▶ REQUIRED WORK
In the entries, find all lines that hold the word "Select" and copy them.

▶ EXCERPTED RECORDS
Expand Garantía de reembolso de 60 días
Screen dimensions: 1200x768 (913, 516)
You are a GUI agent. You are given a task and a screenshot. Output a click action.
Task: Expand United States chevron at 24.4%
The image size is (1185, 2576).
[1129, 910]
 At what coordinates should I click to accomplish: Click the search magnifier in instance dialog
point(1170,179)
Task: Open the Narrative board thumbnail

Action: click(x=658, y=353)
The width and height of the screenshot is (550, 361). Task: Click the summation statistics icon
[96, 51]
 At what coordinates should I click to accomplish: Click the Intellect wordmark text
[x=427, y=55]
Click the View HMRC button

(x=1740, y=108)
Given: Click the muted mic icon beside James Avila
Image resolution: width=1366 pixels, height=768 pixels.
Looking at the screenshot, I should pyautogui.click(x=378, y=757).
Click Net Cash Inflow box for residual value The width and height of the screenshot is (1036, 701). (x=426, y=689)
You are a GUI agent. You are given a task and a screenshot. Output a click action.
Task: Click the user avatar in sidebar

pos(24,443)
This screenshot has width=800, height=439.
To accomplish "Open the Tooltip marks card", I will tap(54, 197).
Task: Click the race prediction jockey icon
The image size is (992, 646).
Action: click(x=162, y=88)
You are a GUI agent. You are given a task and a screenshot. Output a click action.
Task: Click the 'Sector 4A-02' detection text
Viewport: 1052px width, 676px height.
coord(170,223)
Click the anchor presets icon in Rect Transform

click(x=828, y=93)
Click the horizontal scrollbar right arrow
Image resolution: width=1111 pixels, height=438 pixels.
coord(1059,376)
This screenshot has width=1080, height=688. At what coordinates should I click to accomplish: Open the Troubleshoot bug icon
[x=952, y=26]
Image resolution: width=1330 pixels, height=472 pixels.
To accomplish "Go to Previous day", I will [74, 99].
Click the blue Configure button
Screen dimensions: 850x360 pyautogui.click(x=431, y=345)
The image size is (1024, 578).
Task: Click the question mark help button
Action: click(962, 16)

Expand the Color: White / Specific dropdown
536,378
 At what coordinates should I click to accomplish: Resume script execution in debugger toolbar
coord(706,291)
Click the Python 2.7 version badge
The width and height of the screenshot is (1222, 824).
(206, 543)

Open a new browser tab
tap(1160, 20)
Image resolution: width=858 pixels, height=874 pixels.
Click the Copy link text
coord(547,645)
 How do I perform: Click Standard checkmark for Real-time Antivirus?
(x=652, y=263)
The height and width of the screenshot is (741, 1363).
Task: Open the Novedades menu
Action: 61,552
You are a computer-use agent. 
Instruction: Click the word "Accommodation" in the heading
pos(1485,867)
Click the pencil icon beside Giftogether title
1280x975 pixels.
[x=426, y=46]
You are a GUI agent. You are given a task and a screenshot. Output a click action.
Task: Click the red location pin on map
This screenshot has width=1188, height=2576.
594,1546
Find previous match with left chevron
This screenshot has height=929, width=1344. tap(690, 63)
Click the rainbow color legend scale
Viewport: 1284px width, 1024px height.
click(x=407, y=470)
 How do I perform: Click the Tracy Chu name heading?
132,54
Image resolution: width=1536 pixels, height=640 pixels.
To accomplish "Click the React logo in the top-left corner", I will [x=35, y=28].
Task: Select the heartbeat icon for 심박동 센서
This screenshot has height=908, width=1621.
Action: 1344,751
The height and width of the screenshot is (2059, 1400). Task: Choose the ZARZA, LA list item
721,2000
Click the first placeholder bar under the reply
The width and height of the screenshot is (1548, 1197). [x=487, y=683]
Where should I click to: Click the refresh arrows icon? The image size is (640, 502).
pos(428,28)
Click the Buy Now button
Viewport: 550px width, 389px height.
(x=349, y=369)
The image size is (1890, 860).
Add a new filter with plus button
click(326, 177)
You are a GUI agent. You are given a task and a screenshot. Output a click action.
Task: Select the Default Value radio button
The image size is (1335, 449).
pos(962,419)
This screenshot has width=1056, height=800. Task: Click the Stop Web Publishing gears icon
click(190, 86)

▶ ANSWER FOR THIS EXERCISE
Task: Select the heartbeat icon for 심박동 센서
Task: Select the Default Value radio button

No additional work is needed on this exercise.